▶ **DATA FOR THIS TASK**:
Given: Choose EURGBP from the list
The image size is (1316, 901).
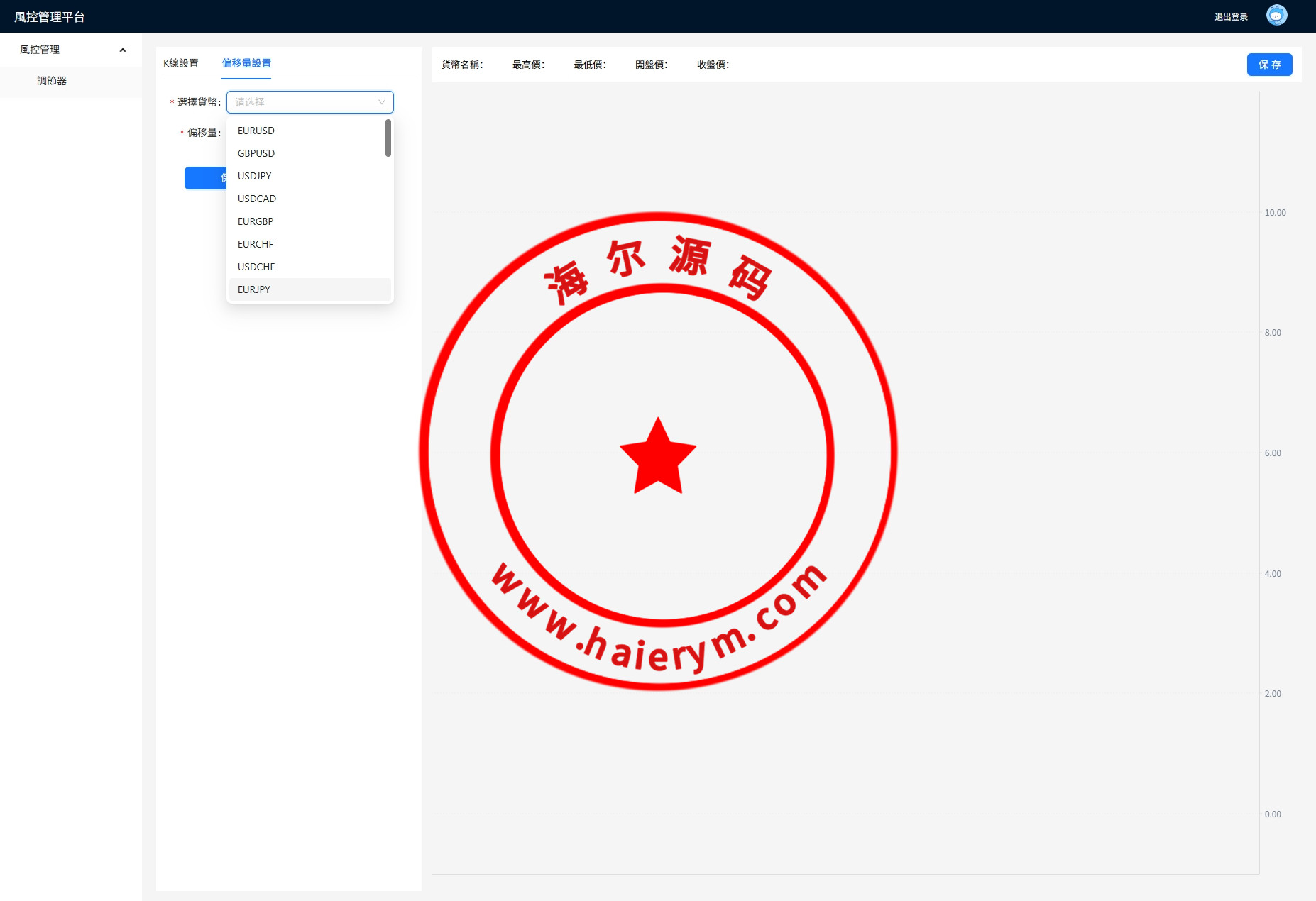Looking at the screenshot, I should [x=256, y=221].
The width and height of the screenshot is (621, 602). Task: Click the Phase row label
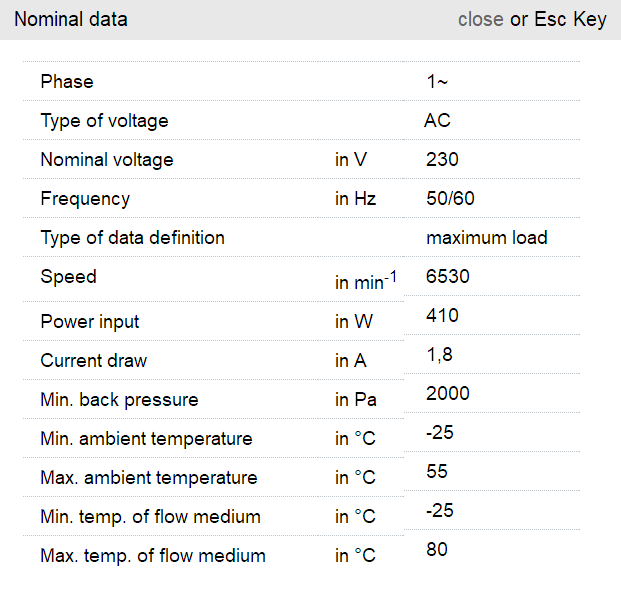[67, 82]
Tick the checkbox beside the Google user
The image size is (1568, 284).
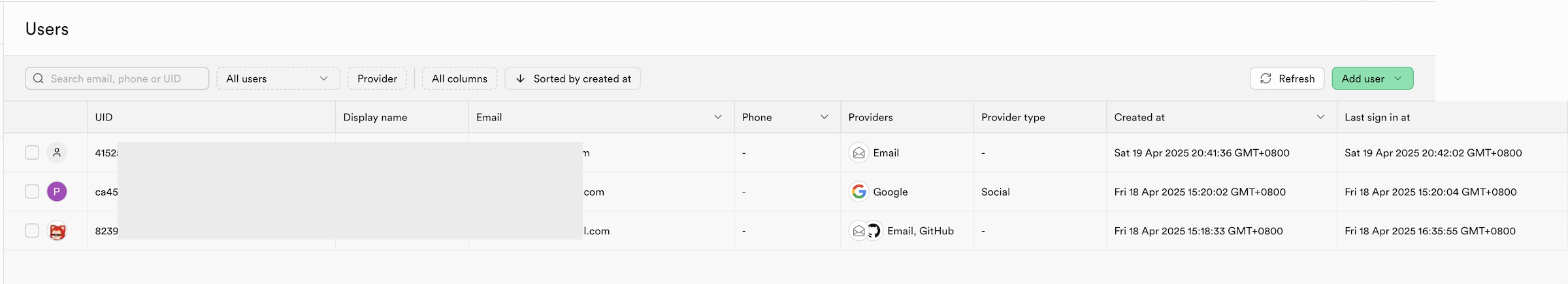click(x=32, y=192)
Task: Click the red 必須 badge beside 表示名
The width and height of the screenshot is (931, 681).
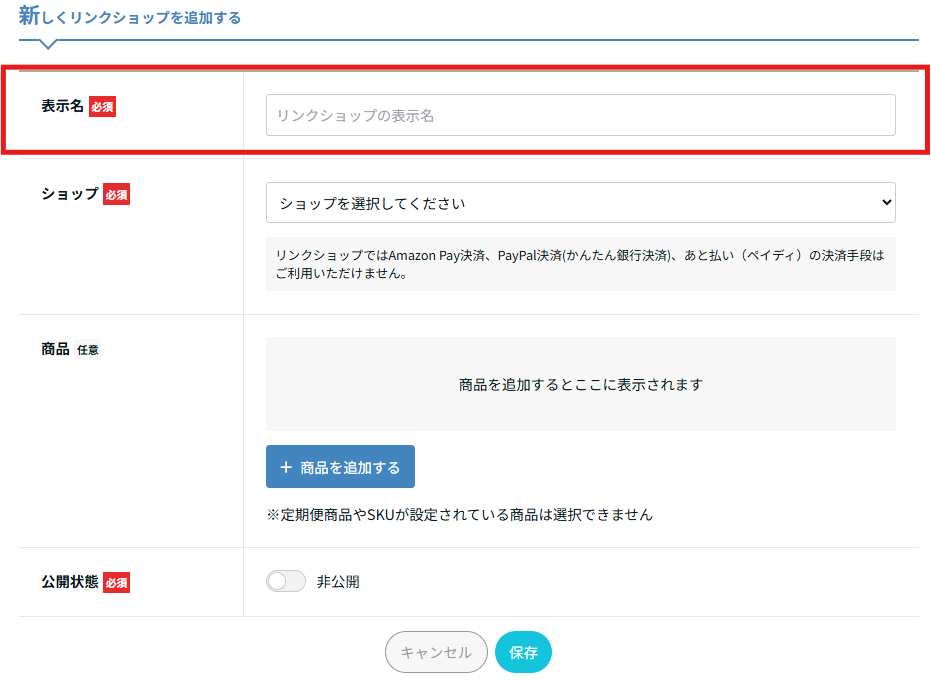Action: [x=102, y=106]
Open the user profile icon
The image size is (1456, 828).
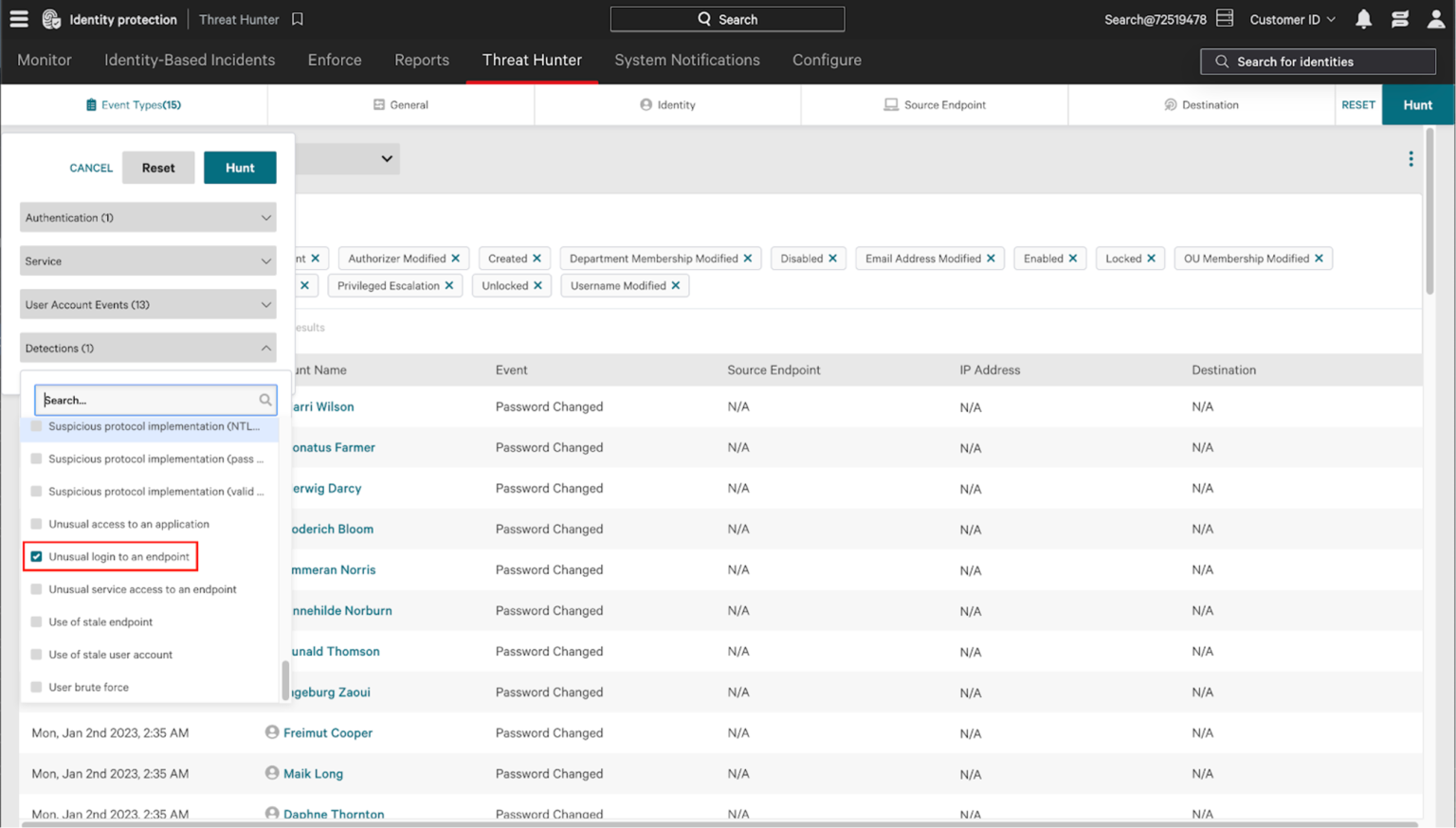[x=1436, y=19]
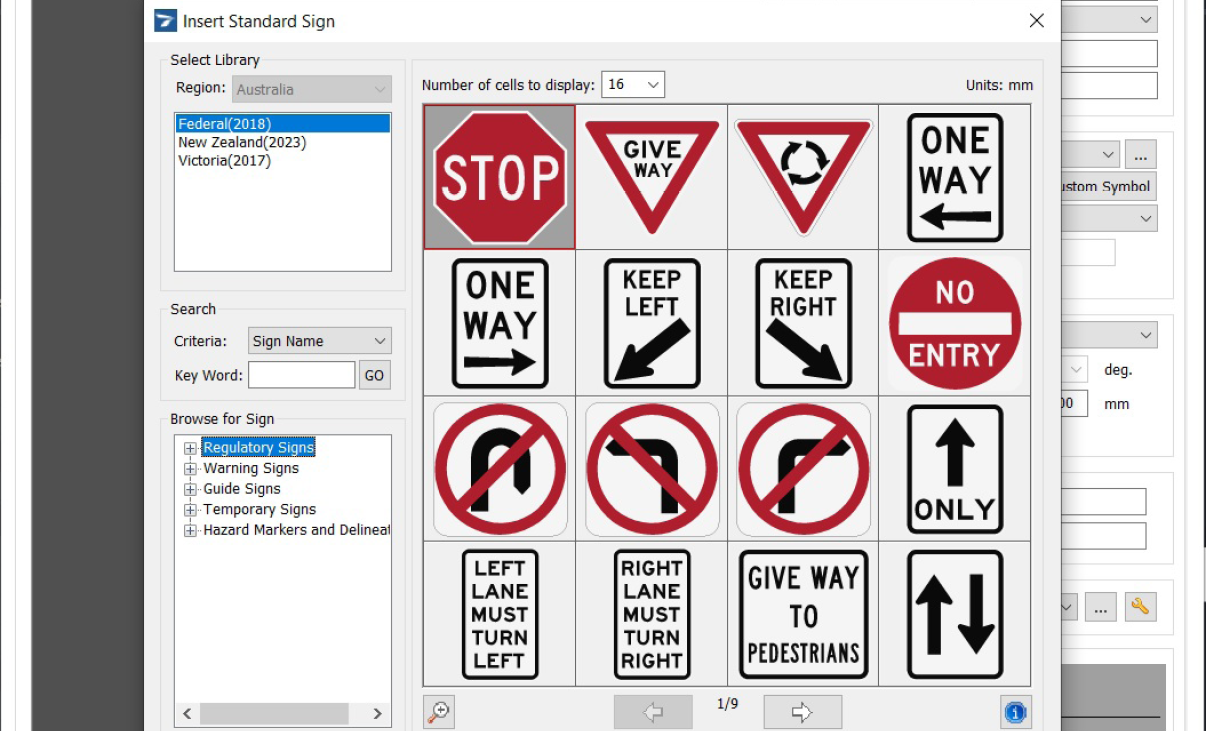Click the Insert Standard Sign title bar icon
The width and height of the screenshot is (1206, 731).
[164, 20]
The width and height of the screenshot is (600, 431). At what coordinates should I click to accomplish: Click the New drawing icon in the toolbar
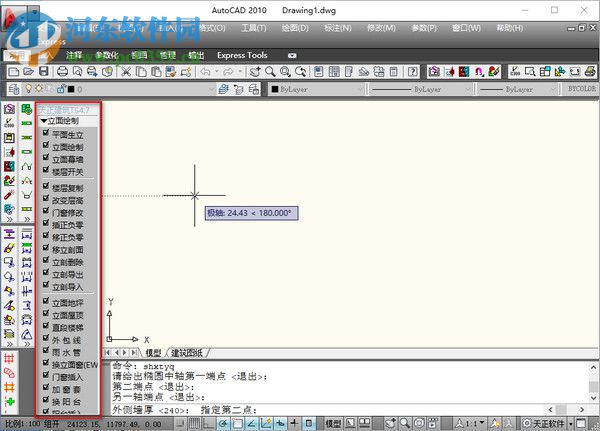point(12,72)
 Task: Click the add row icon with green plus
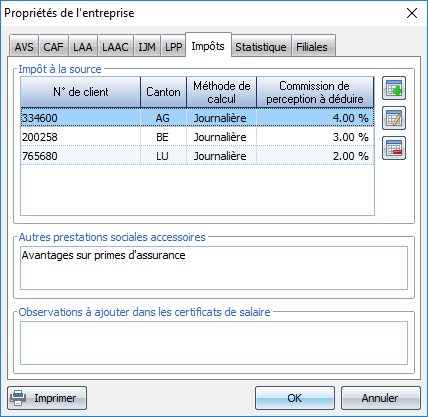[x=394, y=88]
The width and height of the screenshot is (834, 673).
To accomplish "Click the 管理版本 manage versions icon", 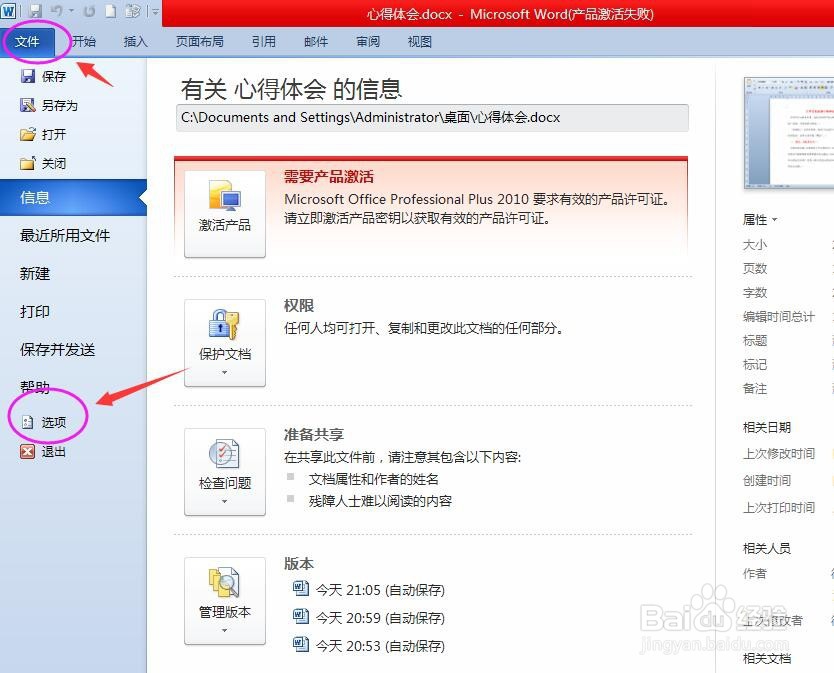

▶ **WORK TASK**: An exact copy is required of the lines from the one holding "The width and height of the screenshot is (600, 431)." to the end of the entries above, both included; no pictures belong in it.

▶ **EXERCISE OUTPUT**:
The width and height of the screenshot is (600, 431). At what coordinates should I click to accomplish: Click the New drawing icon in the toolbar
point(12,72)
 Task: Click the add row icon with green plus
[x=394, y=88]
The width and height of the screenshot is (834, 673).
To accomplish "Click the 管理版本 manage versions icon", 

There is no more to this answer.